Make an exact copy of the listing, without images.

════════════════

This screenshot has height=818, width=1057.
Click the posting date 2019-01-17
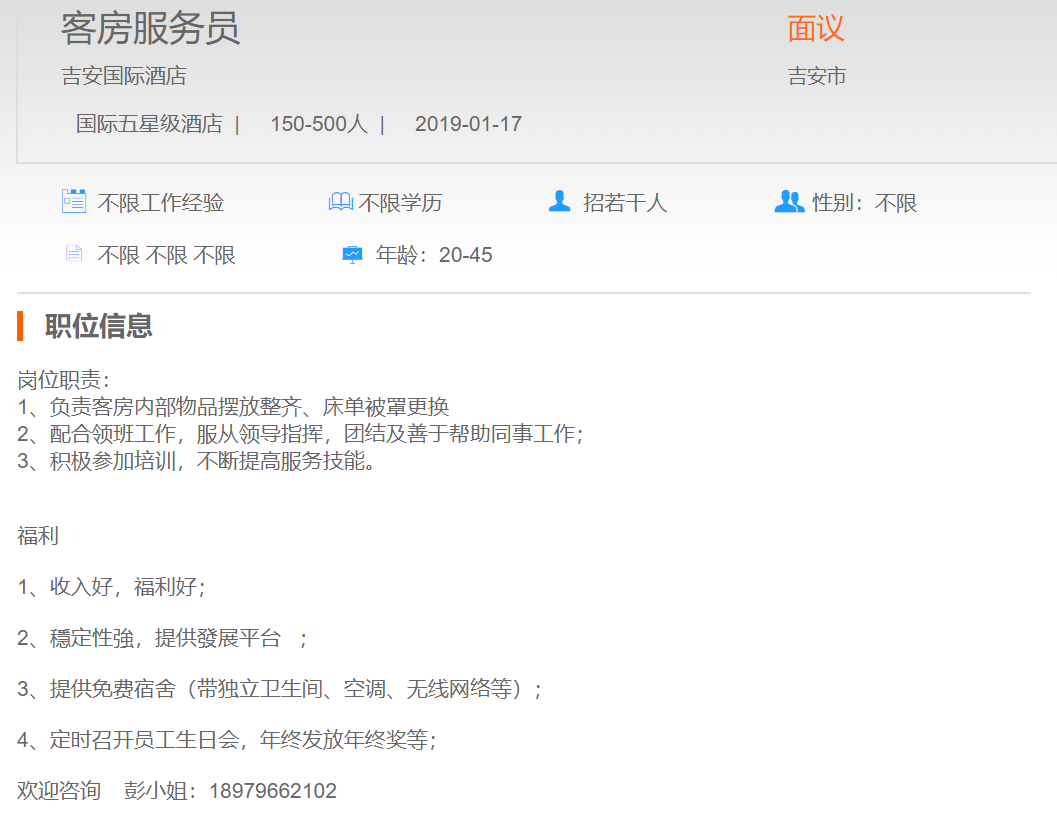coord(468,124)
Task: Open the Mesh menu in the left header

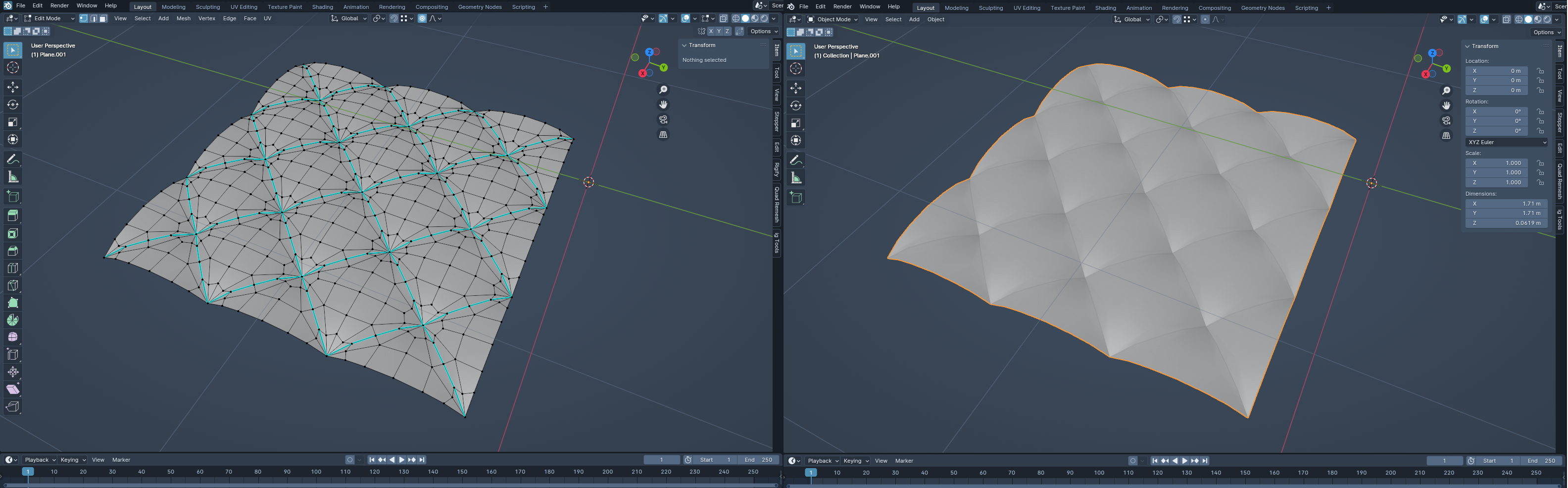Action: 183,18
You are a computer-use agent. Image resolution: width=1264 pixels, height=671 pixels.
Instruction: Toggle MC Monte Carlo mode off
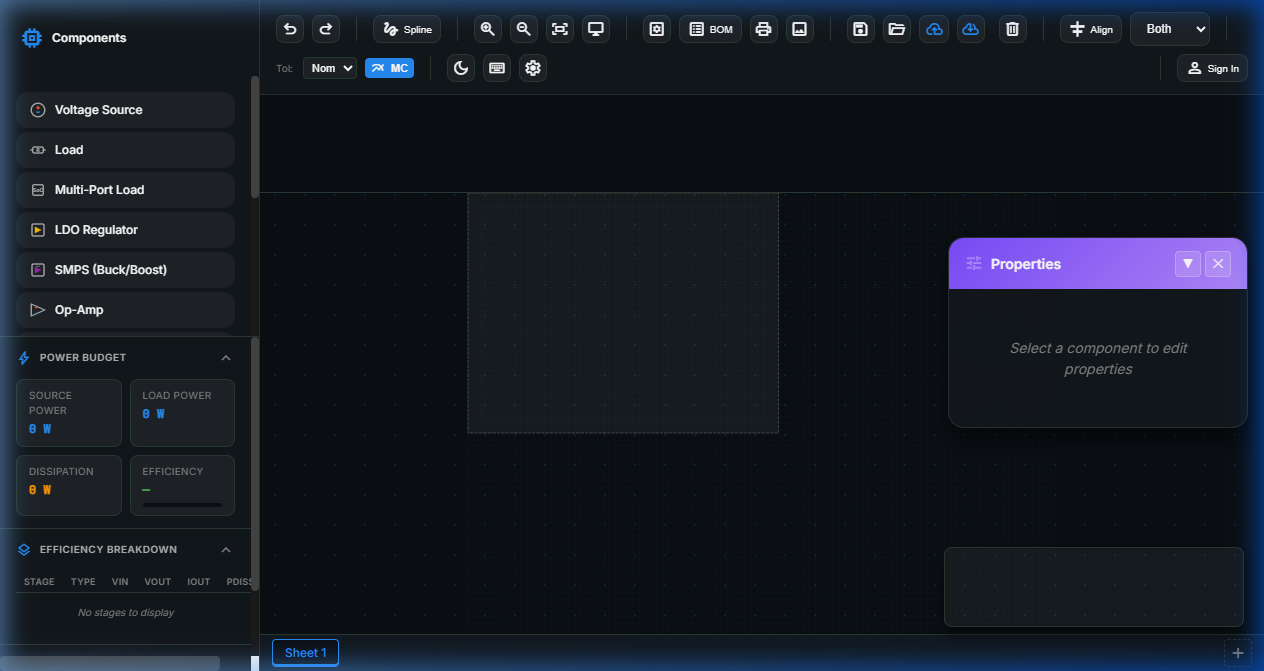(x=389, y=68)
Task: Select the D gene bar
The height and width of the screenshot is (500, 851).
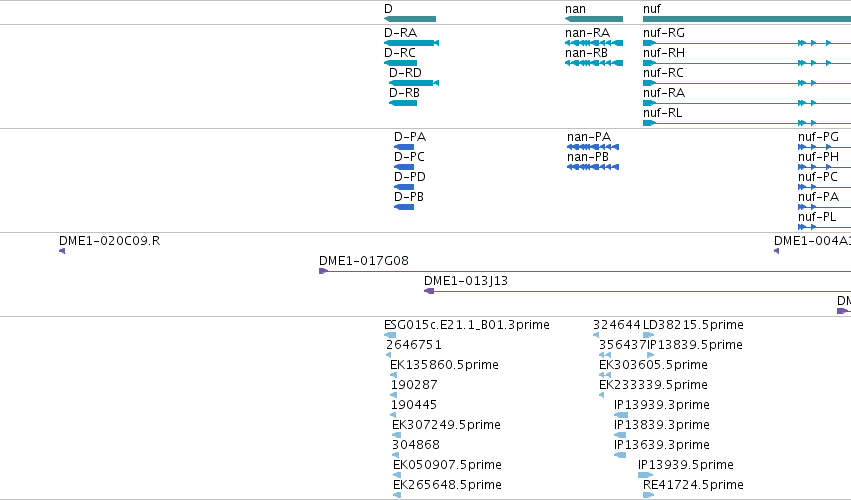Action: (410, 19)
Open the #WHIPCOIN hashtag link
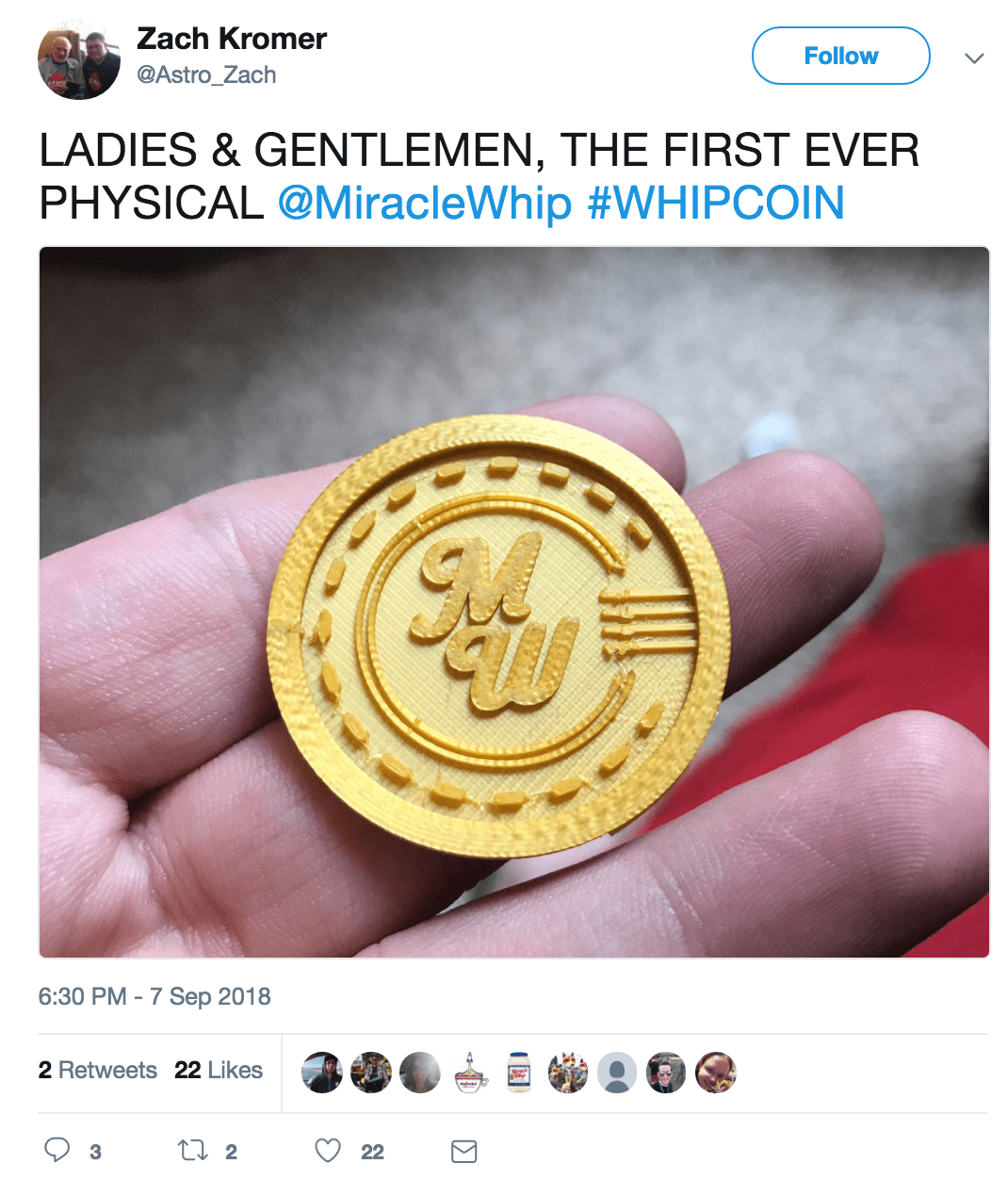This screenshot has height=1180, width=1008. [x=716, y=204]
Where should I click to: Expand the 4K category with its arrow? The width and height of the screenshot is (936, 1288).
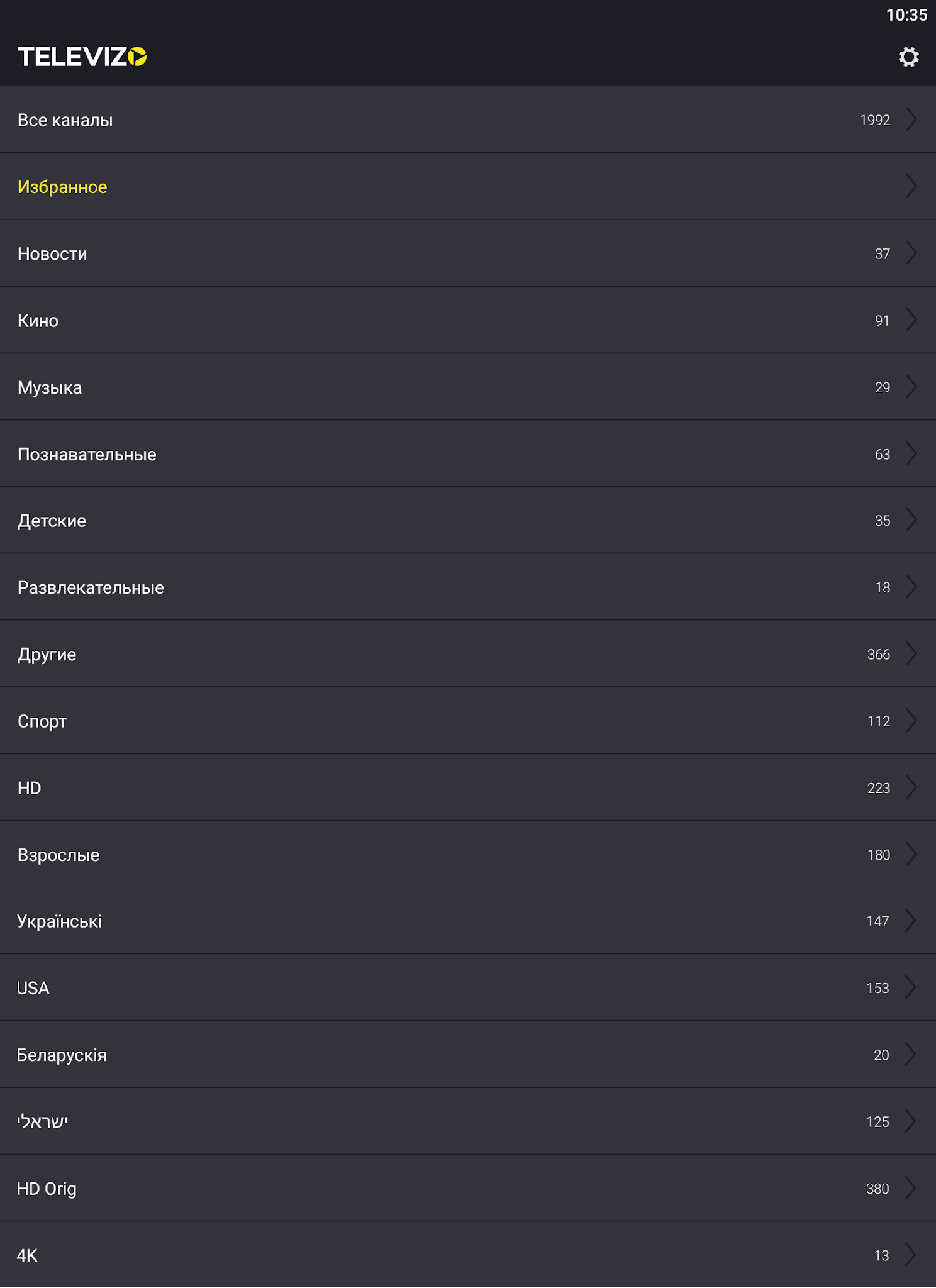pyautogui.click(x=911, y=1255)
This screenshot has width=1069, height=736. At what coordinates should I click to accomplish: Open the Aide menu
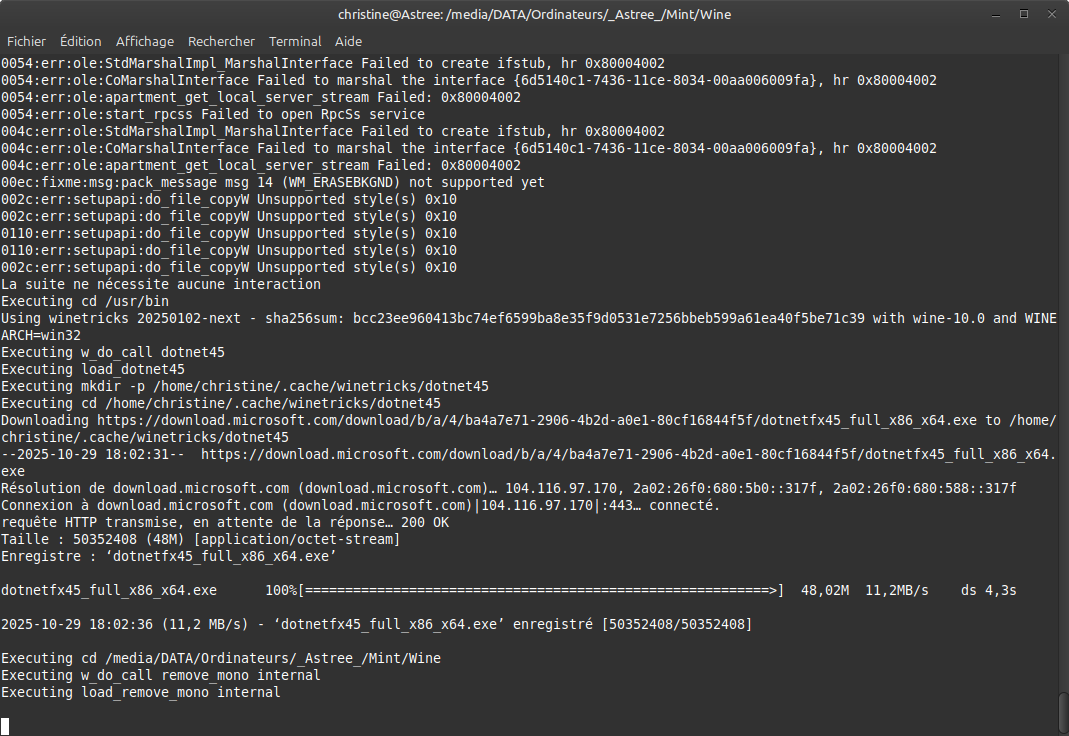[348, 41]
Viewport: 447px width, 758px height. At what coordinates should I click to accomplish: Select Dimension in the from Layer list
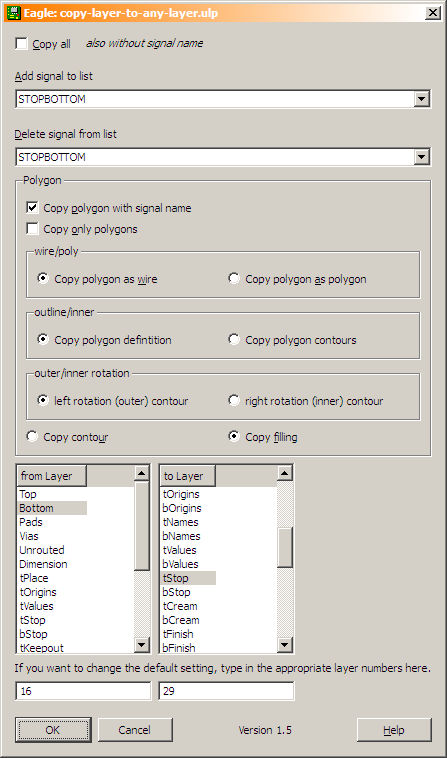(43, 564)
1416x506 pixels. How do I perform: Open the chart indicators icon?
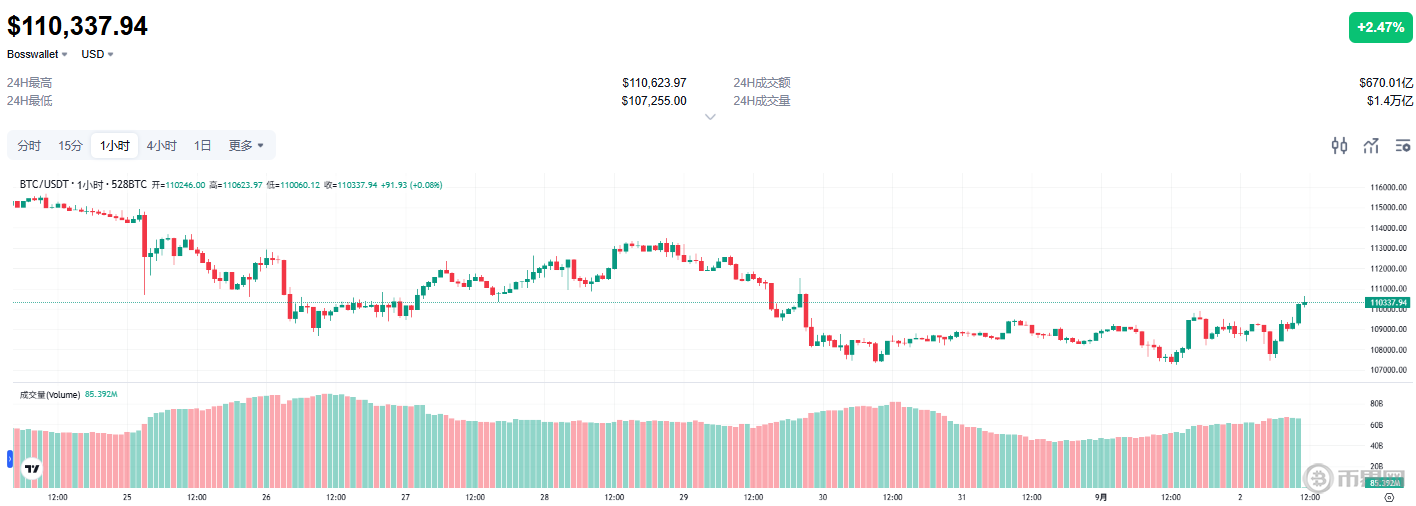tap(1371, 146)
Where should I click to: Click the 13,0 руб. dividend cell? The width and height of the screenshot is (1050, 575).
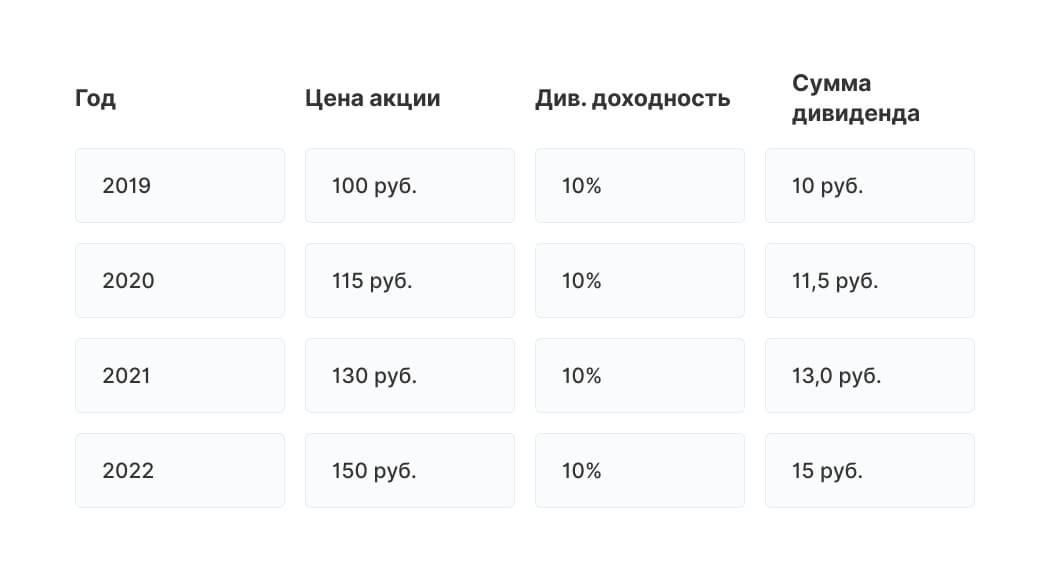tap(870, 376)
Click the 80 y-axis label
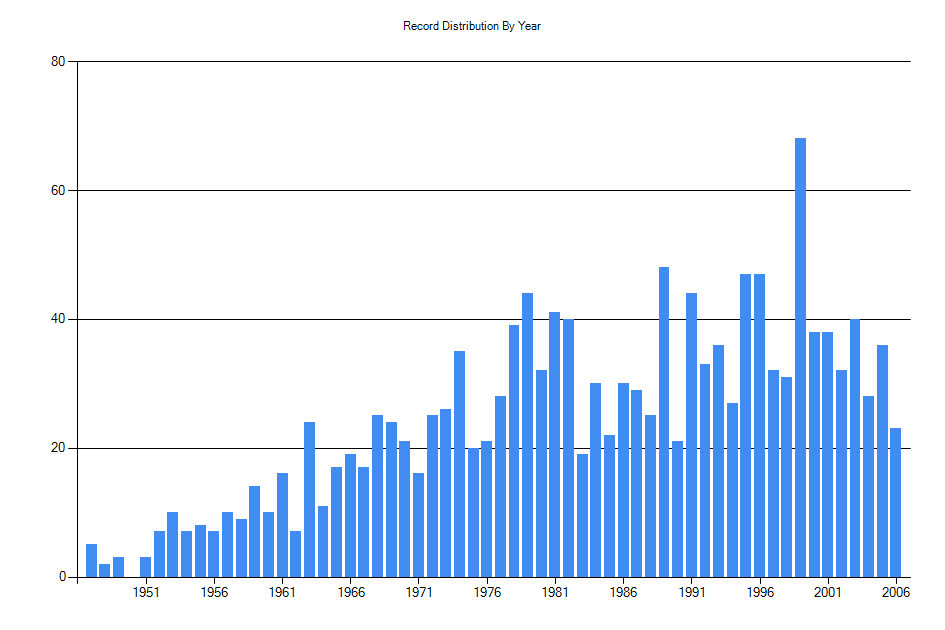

════════════════

• _SOLUTION FOR THIS PROBLEM_:
This screenshot has height=818, width=1057.
Click the posting date 2019-01-17
coord(468,124)
Task: Open the Mesh menu in the left header

Action: 183,18
You are a computer-use agent. Image resolution: width=1264 pixels, height=671 pixels.
Instruction: Toggle MC Monte Carlo mode off
(x=389, y=68)
Task: Select the D gene bar
The height and width of the screenshot is (500, 851).
Action: (410, 19)
Open the #WHIPCOIN hashtag link
This screenshot has height=1180, width=1008. [x=716, y=204]
Where should I click to: Expand the 4K category with its arrow? The width and height of the screenshot is (936, 1288).
pyautogui.click(x=911, y=1255)
This screenshot has width=1069, height=736. At what coordinates should I click to accomplish: Open the Aide menu
[348, 41]
Viewport: 447px width, 758px height. At what coordinates should I click to accomplish: Select Dimension in the from Layer list
(43, 564)
1416x506 pixels. How do I perform: Open the chart indicators icon?
tap(1371, 146)
Where should I click to: Click the 13,0 руб. dividend cell? The width and height of the screenshot is (1050, 575).
tap(870, 376)
Click the 80 y-axis label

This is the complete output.